Pada malam pembukaan, tiga film ditayangkan: Baruga karya R. Hadikusuma, Kabanti Bula Malino karya Milenia, dan Bola Pinoama karya Alan ASJKG. Pemutaran berlangsung hangat dengan antusiasme masyarakat yang tinggi, dimana anak-anak hingga orang tua tampak duduk bersila menikmati film dengan penuh perhatian.
Secara keseluruhan, terdapat kurang lebih 18 film dokumenter dan fiksi karya sineas daerah yang akan diputar di seluruh titik pemutaran, selama rangkaian kegiatan berlangsung.
Ketua panitia, Andhy Loppes, menyampaikan bahwa kegiatan ini merupakan bentuk nostalgia dari program yang pernah dijalankan oleh Komunitas Seribu Benteng Production. “Jadi kegiatan Layar Benteng sebenarnya program komunitas Seribu Benteng Production.
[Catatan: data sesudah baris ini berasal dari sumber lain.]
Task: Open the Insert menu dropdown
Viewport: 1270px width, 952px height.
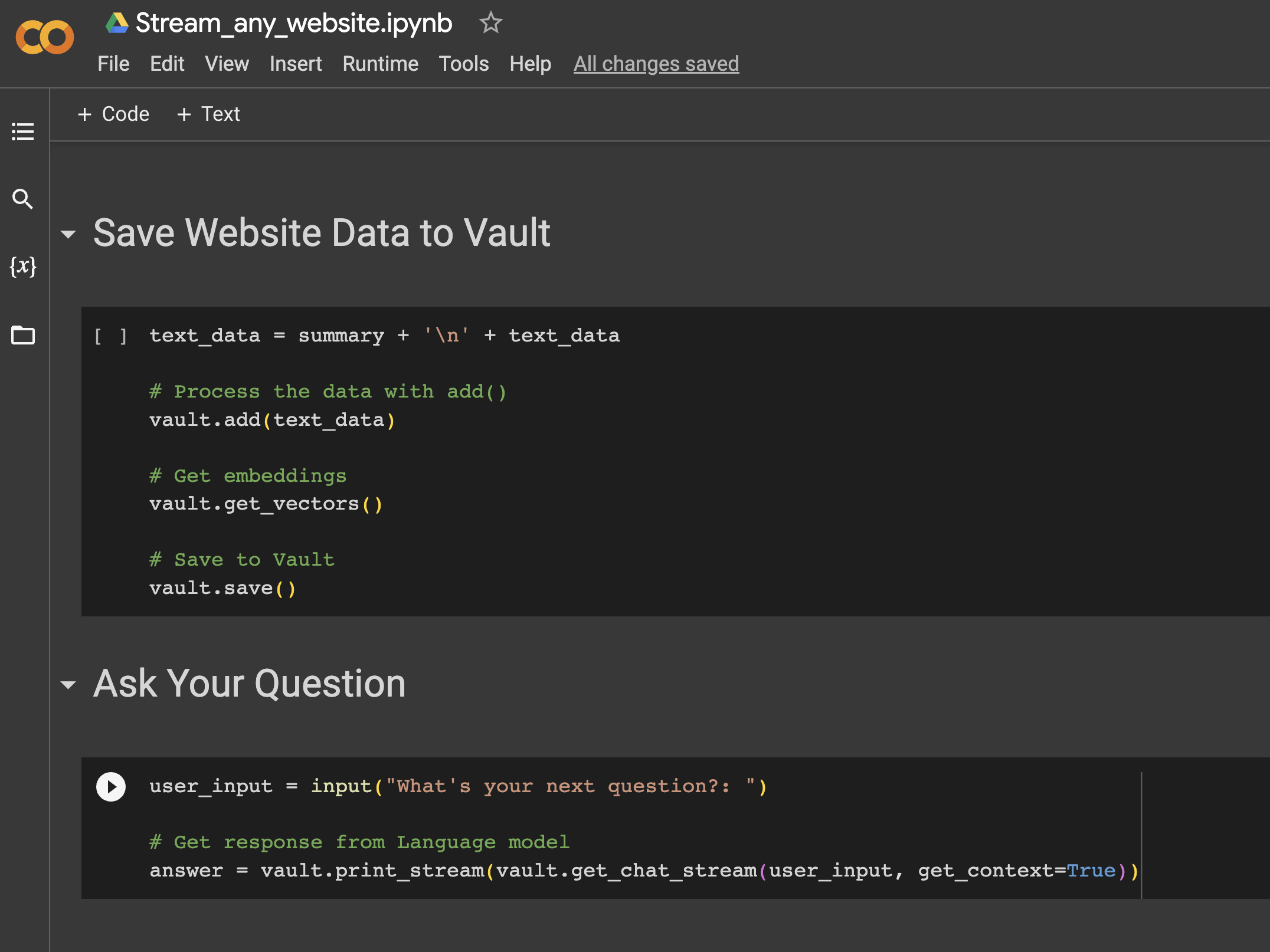Action: (x=295, y=64)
Jadi di zaman dulu, kita keliling kampung, kita bawa proyektor, kemudian kita bikin pemutaran film di kampung-kampung,” jelasnya.
Andhy menambahkan, selama ini para sineas lokal kerap menghadapi keterbatasan ruang pemutaran. “Selama ini para sineas lokal terkadang bingung karya mereka mau diputar dimana, sehingga kehadiran Layar Benteng ini menjadi salah satu sarana agar masyarakat bisa menonton karya-karya mereka,” tambahnya.
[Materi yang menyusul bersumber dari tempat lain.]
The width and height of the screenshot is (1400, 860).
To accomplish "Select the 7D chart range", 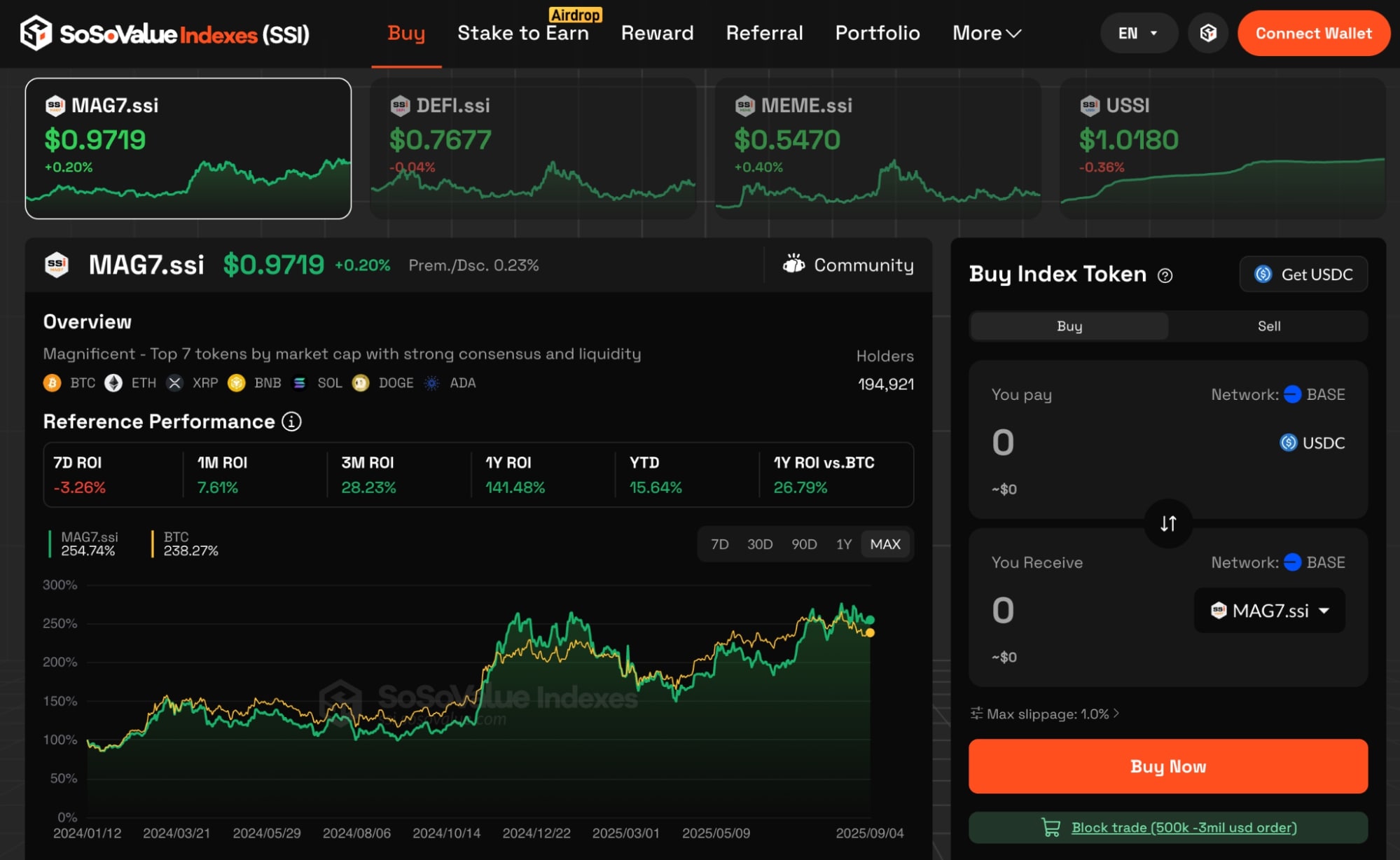I will pos(719,544).
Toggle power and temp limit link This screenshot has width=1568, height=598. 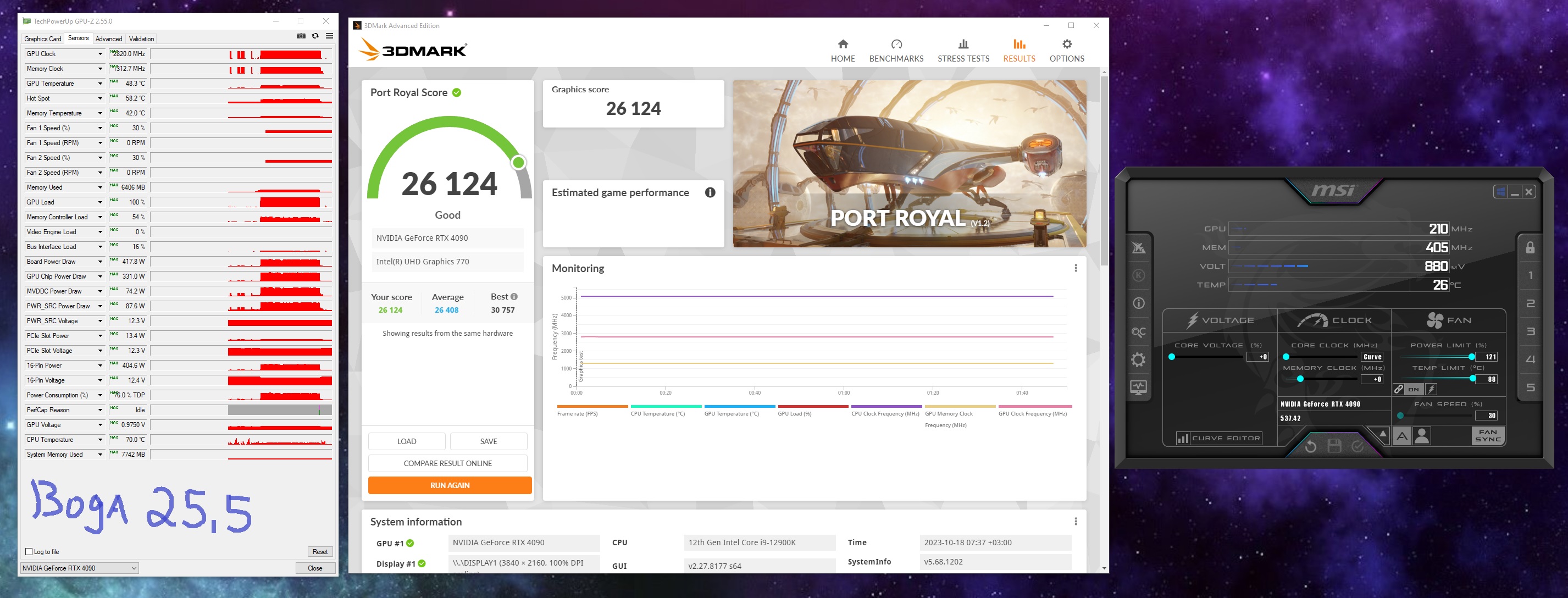[x=1399, y=389]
Di tempat yang sama, Kepala Dinas Pariwisata dan Kebudayaan Kota Baubau, Idrus Taufiq Saidi, menyampaikan apresiasi atas terselenggaranya kegiatan tersebut. “Mudah-mudahan untuk menampilkan pemutaran film ini menambah semangat dan motivasi besar, bahwa Tula-Tula jika didekatkan dengan pendekatan modern,” ujarnya.
Idrus mengapresiasi terselenggaranya kegiatan ini, karena memberikan manfaat besar bagi masyarakat. “Ini sangat bermanfaat, sebagai masyarakat kita di Baubau bangga ada kegiatan seperti ini,” ucapnya.
Dikemas dengan konsep santai ala layar tancap, penonton menikmati rangkaian acara mulai dari pertunjukan seni monolog, pembukaan resmi, pemutaran film, hingga diskusi interaktif bersama para kreator.
Kegiatan ini akan terus berlanjut di titik-titik lainnya, menghadirkan pengalaman menonton yang unik di ruang hidup masyarakat, serta memperkuat identitas budaya lokal melalui karya film daerah.
Adapun enam titik pemutaran film Layar Benteng meliputi tiga kawasan benteng, yaitu Benteng Keraton Wolio, Benteng Sorawolio, dan Benteng Rongi, serta tiga kampung adat, yakni Kampung Adat Wapulaka, Kampung Adat Wabula, dan Kampung Adat Wasuamba.